The bigger SRE lesson is the one about waiting. AWS told me to wait. The DNS docs told me to wait. SES told me to wait. Claude told me three times to wait. They were all right that DNS propagation is real and you usually need to wait a few minutes after a record change. They were also all unaware that the record was changing every time I waited and applied again. Waiting only works when the system is converging. When the system is fighting itself, waiting just makes you a slower spectator to the fight.

There is now a one-line check at the end of my deploy: dig the relevant TXT records and compare against expected values. If they don’t match, the deploy fails loudly. Two minutes to add. Would have saved an afternoon. That is the most boring possible piece of automation, and it is exactly the kind of thing that makes the next afternoon less stupid.
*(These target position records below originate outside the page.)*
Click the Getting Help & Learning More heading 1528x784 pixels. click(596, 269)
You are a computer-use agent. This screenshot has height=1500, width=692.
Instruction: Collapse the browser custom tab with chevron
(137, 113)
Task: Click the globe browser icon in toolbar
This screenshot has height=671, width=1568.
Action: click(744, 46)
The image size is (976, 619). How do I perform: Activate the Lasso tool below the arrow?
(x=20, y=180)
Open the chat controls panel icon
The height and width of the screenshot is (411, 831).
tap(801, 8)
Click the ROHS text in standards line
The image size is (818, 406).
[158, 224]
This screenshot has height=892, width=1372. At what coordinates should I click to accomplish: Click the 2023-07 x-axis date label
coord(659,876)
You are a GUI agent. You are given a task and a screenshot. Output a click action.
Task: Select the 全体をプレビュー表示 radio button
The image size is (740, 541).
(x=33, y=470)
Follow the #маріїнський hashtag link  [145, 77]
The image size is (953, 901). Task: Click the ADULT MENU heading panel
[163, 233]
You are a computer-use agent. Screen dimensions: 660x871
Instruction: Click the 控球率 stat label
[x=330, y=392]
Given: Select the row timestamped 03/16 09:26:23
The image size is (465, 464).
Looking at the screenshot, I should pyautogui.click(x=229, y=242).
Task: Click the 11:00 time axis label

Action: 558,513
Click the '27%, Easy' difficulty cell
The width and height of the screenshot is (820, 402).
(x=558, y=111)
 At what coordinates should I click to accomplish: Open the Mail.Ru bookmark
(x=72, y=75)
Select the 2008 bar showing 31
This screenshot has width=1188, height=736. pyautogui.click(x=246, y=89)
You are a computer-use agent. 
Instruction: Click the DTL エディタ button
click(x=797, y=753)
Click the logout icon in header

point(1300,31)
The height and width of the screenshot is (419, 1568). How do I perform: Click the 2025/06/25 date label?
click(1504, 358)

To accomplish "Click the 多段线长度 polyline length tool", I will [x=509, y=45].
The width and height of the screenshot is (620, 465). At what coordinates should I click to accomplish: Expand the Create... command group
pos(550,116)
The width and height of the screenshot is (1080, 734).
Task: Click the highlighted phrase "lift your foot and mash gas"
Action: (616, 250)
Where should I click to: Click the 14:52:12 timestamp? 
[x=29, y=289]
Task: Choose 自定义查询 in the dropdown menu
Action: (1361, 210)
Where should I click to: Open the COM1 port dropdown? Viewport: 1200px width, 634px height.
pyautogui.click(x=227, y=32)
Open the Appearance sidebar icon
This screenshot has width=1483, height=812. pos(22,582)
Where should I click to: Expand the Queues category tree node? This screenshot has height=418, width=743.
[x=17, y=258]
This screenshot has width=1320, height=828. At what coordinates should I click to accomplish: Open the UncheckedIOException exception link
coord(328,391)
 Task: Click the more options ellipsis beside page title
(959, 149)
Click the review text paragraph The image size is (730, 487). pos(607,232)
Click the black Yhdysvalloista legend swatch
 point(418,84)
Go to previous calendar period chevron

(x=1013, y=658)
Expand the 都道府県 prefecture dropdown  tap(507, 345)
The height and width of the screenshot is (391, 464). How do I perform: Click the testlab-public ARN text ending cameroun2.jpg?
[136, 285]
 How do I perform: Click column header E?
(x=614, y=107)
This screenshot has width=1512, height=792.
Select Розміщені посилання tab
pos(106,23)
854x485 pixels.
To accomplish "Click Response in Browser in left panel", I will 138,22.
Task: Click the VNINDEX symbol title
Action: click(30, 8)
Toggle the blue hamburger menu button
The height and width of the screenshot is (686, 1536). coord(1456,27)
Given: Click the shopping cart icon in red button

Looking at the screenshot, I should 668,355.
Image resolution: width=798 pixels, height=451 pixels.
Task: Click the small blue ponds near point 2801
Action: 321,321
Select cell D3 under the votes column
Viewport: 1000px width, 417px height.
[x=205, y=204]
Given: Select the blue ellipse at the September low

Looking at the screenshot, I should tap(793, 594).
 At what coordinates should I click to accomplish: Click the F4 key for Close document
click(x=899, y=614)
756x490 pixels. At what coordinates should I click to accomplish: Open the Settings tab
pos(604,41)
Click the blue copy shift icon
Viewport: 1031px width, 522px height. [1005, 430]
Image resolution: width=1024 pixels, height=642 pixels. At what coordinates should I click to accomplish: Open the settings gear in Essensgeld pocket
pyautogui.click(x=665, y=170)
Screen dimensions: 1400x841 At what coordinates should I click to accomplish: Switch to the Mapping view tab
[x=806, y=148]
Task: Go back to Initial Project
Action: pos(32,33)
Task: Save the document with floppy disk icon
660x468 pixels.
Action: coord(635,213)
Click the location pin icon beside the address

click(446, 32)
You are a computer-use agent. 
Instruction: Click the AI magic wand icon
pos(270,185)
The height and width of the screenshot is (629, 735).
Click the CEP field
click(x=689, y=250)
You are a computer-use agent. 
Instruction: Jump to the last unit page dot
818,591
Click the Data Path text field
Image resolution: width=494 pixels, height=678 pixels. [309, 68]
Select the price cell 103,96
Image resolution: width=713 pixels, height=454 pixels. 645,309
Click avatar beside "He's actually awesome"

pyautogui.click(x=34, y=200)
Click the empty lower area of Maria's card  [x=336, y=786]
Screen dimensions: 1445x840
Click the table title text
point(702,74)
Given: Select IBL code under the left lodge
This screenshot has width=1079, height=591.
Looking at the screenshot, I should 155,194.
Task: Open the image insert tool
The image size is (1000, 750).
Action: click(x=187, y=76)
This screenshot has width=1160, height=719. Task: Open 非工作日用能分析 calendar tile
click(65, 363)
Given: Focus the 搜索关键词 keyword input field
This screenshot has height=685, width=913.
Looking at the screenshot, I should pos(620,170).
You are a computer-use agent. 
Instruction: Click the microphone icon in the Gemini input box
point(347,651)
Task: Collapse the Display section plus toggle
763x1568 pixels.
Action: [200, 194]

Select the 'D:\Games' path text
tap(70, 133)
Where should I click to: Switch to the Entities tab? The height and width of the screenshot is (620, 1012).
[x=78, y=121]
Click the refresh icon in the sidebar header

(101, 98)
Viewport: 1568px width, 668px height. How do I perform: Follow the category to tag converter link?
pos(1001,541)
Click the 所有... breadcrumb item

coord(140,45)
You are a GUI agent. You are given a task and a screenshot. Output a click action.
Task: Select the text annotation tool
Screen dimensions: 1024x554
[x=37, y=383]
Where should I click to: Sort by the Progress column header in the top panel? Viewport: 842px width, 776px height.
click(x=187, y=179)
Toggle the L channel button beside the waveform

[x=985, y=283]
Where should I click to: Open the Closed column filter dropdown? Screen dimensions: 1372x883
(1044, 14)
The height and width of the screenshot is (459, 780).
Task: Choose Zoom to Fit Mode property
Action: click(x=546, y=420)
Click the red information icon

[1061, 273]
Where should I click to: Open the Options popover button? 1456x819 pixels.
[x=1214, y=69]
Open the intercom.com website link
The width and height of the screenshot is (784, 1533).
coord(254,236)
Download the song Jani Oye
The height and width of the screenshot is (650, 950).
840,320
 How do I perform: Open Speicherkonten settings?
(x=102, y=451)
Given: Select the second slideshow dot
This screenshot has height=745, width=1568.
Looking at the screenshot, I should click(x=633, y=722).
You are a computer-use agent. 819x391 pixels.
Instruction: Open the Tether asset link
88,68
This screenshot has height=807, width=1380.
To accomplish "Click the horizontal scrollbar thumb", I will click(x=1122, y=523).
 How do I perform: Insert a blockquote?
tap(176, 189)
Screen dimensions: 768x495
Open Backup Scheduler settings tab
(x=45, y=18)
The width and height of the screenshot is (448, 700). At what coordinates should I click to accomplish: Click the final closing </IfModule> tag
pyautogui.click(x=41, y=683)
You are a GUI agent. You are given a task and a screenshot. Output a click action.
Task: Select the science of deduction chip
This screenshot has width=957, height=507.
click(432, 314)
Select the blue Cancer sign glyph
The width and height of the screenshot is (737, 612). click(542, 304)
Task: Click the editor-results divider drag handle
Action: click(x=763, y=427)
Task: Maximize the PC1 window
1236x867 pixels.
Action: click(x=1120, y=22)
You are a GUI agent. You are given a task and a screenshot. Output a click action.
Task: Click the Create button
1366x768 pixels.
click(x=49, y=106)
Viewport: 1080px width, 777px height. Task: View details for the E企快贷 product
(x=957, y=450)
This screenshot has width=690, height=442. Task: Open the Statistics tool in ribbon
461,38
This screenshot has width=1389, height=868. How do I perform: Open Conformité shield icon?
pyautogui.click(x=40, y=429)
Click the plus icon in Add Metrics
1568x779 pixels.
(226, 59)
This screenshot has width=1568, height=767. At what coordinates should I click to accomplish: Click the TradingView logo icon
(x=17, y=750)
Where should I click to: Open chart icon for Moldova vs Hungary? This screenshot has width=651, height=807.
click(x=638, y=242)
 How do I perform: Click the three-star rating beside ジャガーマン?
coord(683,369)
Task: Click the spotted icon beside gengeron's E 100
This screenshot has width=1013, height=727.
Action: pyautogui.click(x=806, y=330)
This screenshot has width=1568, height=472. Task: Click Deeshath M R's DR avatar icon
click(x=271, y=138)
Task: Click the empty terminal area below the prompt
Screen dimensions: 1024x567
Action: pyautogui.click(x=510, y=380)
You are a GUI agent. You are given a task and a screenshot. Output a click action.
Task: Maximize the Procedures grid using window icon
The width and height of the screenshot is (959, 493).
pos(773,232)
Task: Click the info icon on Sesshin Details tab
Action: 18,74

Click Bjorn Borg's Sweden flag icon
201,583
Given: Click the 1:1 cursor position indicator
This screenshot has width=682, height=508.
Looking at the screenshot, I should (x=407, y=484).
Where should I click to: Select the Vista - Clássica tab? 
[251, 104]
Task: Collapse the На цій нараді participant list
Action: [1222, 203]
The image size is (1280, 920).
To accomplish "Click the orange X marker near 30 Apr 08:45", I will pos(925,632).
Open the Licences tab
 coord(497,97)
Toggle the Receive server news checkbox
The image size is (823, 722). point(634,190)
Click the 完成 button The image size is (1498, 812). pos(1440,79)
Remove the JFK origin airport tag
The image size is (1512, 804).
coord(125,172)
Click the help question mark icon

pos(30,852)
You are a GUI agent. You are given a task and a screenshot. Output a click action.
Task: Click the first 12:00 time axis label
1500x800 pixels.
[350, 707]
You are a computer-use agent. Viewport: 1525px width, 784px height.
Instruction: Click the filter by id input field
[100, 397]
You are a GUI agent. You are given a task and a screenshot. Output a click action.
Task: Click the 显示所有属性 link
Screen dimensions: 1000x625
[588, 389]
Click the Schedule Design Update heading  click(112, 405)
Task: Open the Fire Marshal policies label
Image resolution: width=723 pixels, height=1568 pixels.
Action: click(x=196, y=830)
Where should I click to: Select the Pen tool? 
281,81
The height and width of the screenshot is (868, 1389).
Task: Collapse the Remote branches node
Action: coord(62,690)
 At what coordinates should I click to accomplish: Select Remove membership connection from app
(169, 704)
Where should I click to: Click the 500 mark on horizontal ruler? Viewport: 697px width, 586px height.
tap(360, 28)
The Claude said wait. The AWS docs said wait. My own scripts now say wait. They were all right. The infrastructure was in flux and it needed to settle. The part nobody told me — the part I had to figure out by myself in dig-apply-dig — was that the infrastructure had to be allowed to settle. As long as I kept running terraform apply, it was never going to. I was the source of the flux. I was waiting for myself to stop being the problem, which is one of the slower-converging things in computing.

Anyway. SES is verified now, in both regions, off one record, with one owner. The system has settled. I am as patient as the infrastructure required me to be. It only took me four hours of impatience to get there.